Contains the first and second fractions,
The first fraction contains an active ingredient and a pH lowering agent.
The second fraction contains a surfactant and
The second fraction covers a part or the entire surface of the first fraction.
The active ingredient is at least one salt selected from the group consisting of hydrochloride, tartrate, hydrobromic acid, fumarate, and citrate.
The surfactant is a fatty acid ester,
Particles in which the pH lowering agent is an inorganic acid or an organic acid. The pH lowering agent is at least one selected from the group consisting of hydrochloric acid, sulfuric acid, phosphoric acid, citric acid, adipic acid, succinic acid, tartaric acid, lactic acid, fumaric acid, malic acid, benzoic acid, acetic acid and gluconic acid.
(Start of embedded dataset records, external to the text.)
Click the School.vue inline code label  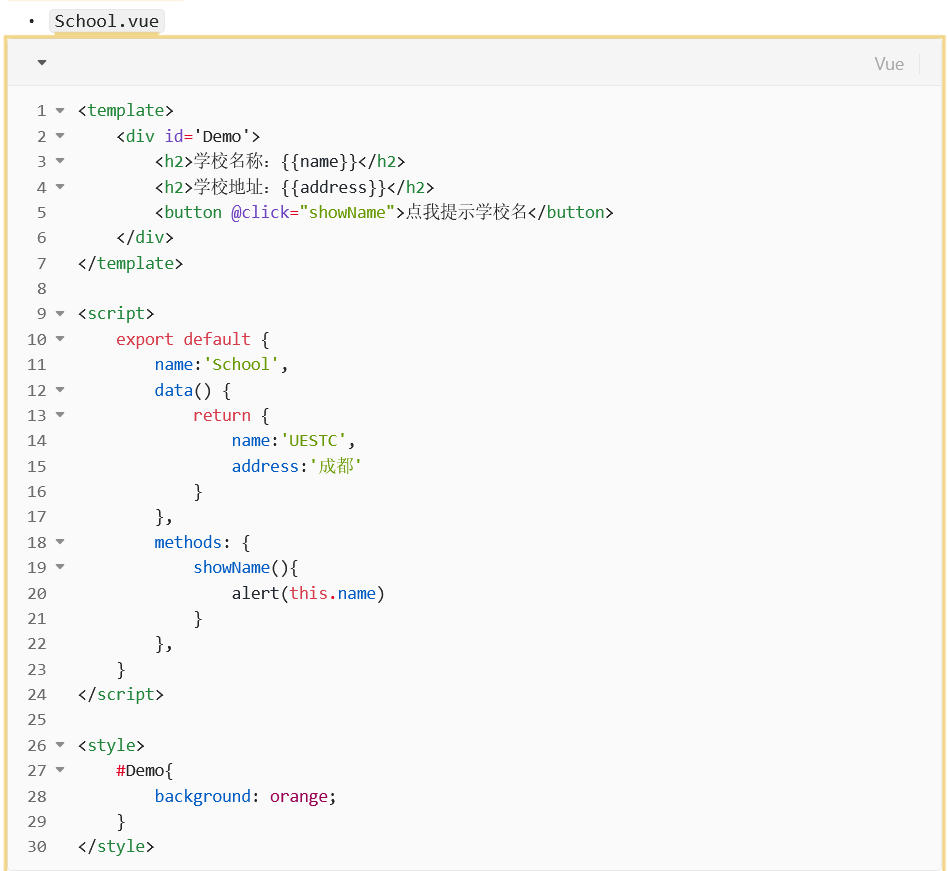click(x=106, y=21)
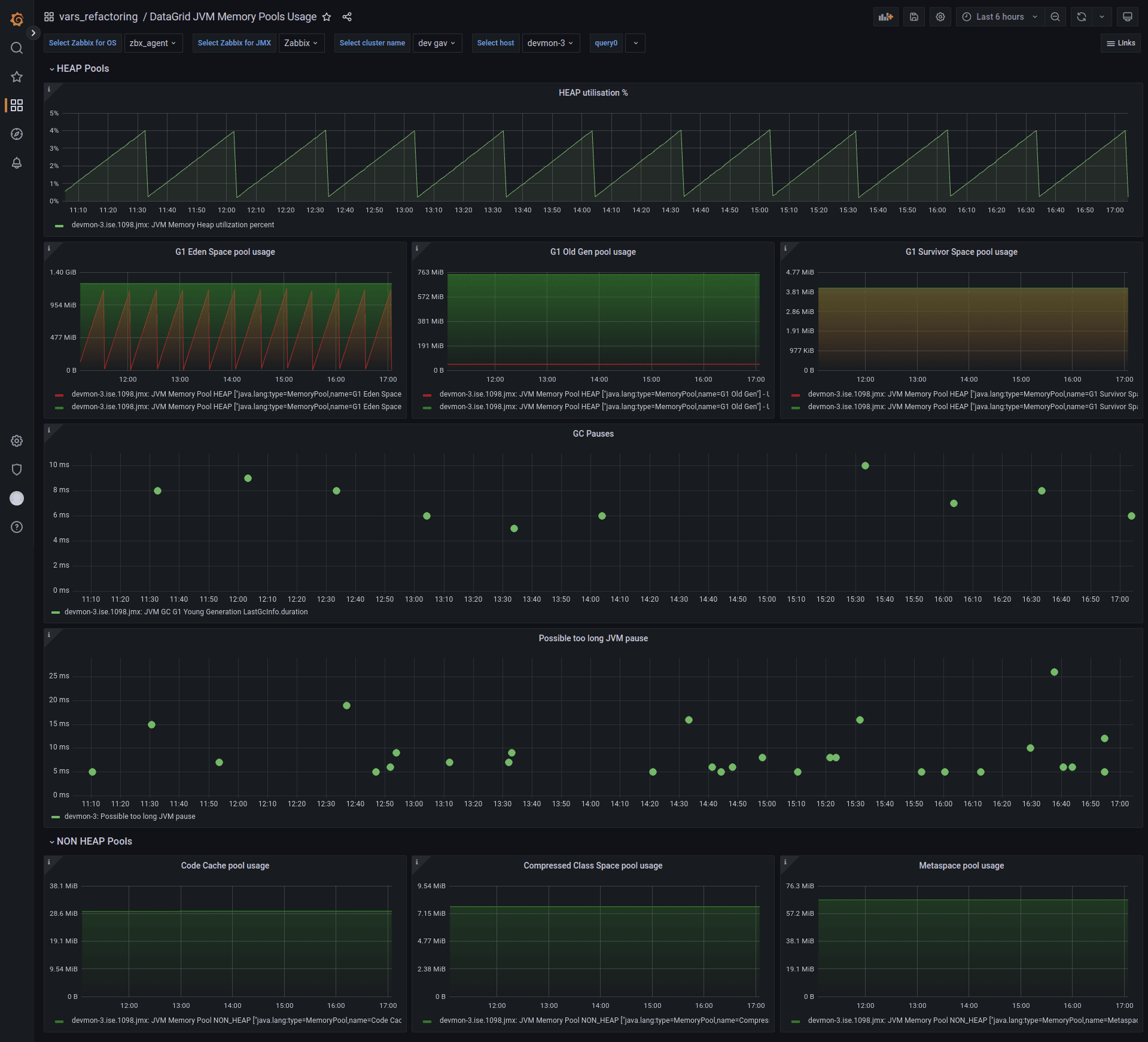This screenshot has height=1042, width=1148.
Task: Open dashboard search with the magnifier icon
Action: coord(16,48)
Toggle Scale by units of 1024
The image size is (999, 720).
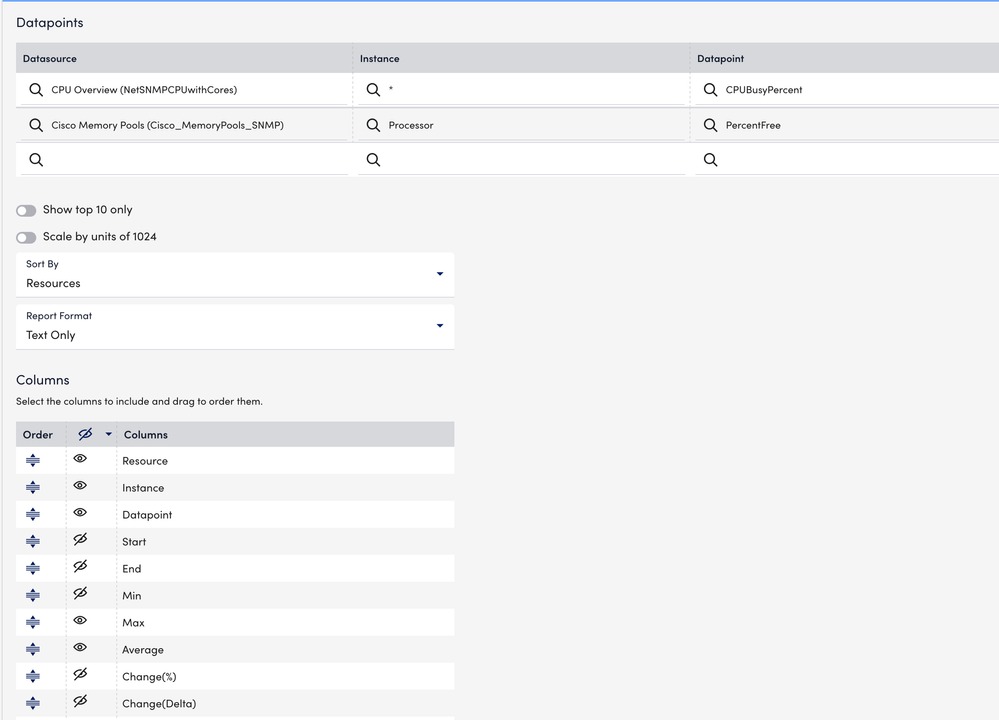pos(26,237)
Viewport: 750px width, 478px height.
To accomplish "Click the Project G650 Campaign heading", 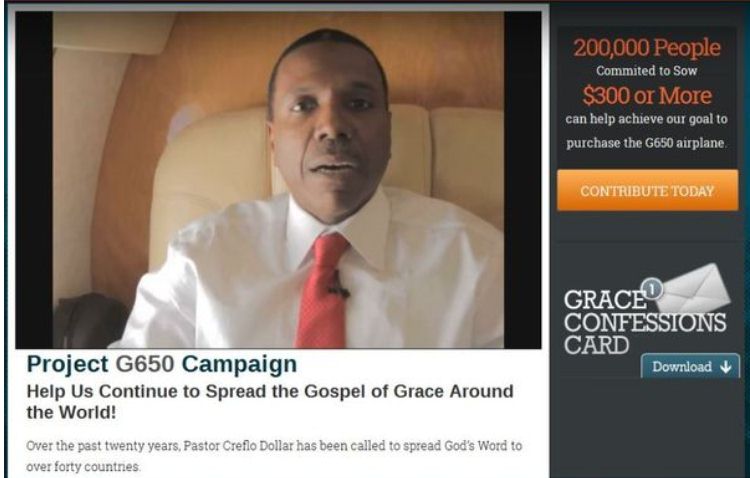I will tap(162, 364).
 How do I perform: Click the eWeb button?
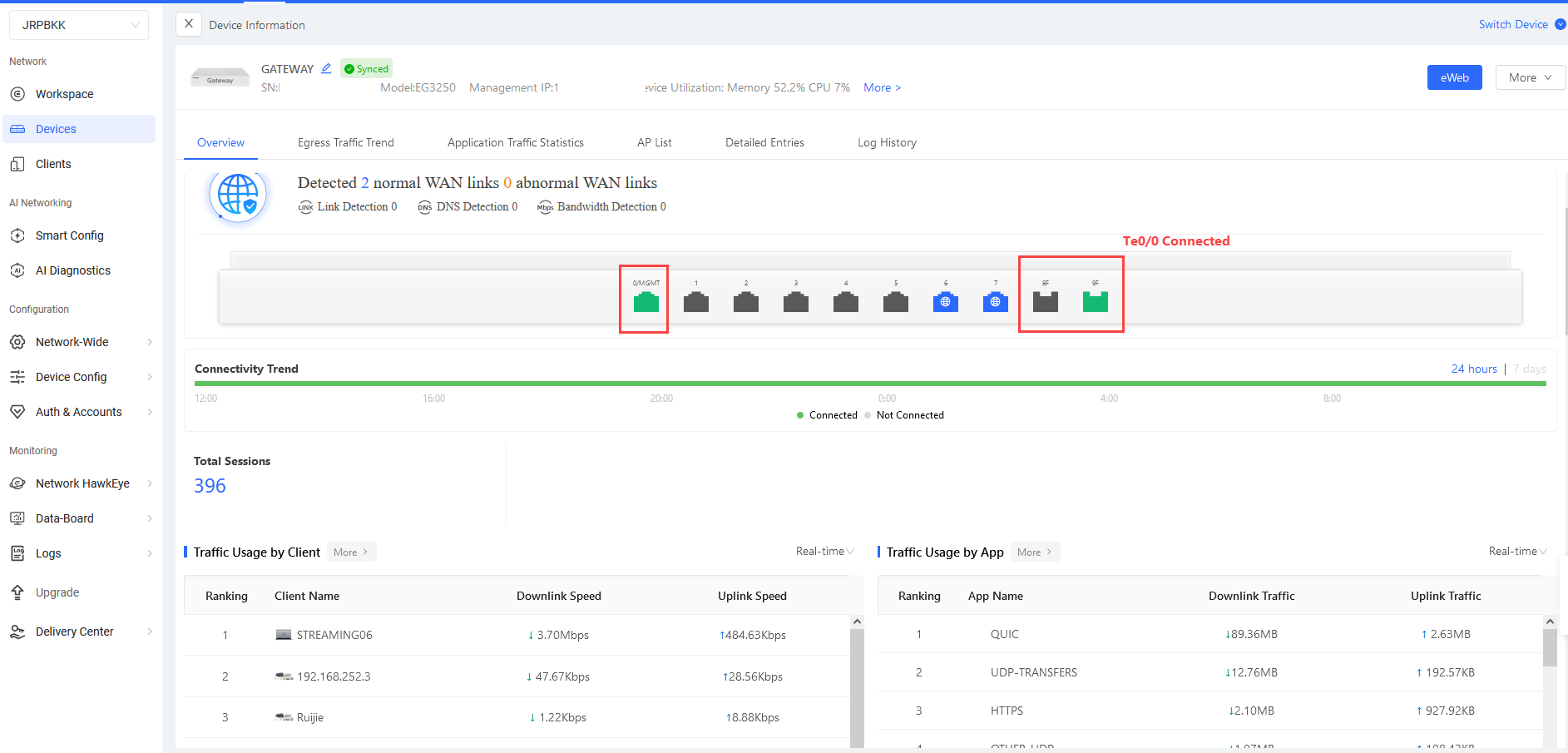1454,77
The particle according to claim 1. The particles according to claim 1 or 2, wherein the pH lowering agent is hydrochloric acid. The particle according to any one of claims 1 to 3, which contains the pH lowering agent in an amount of 0.01 to 2% by weight based on the whole particle. The particle according to any one of claims 1 to 4, wherein the active ingredient is hydrophilic. A preparation containing the particles according to any one of claims 1 to 5. A method for producing particles containing an active ingredient, a surfactant, and a pH lowering agent.
The active ingredient is at least one salt selected from the group consisting of hydrochloride, tartrate, hydrobromic acid, fumarate, and citrate.
The surfactant is a fatty acid ester,
The pH lowering agent is an inorganic acid or an organic acid.
(1) A step of preparing an aqueous (W) phase containing an active ingredient and a pH lowering agent;
(2) A step of homogenizing the water (W) phase and the oil (O) phase containing a surfactant to obtain a W / O emulsion; and (3) a step of drying the W / O emulsion. ,Production method.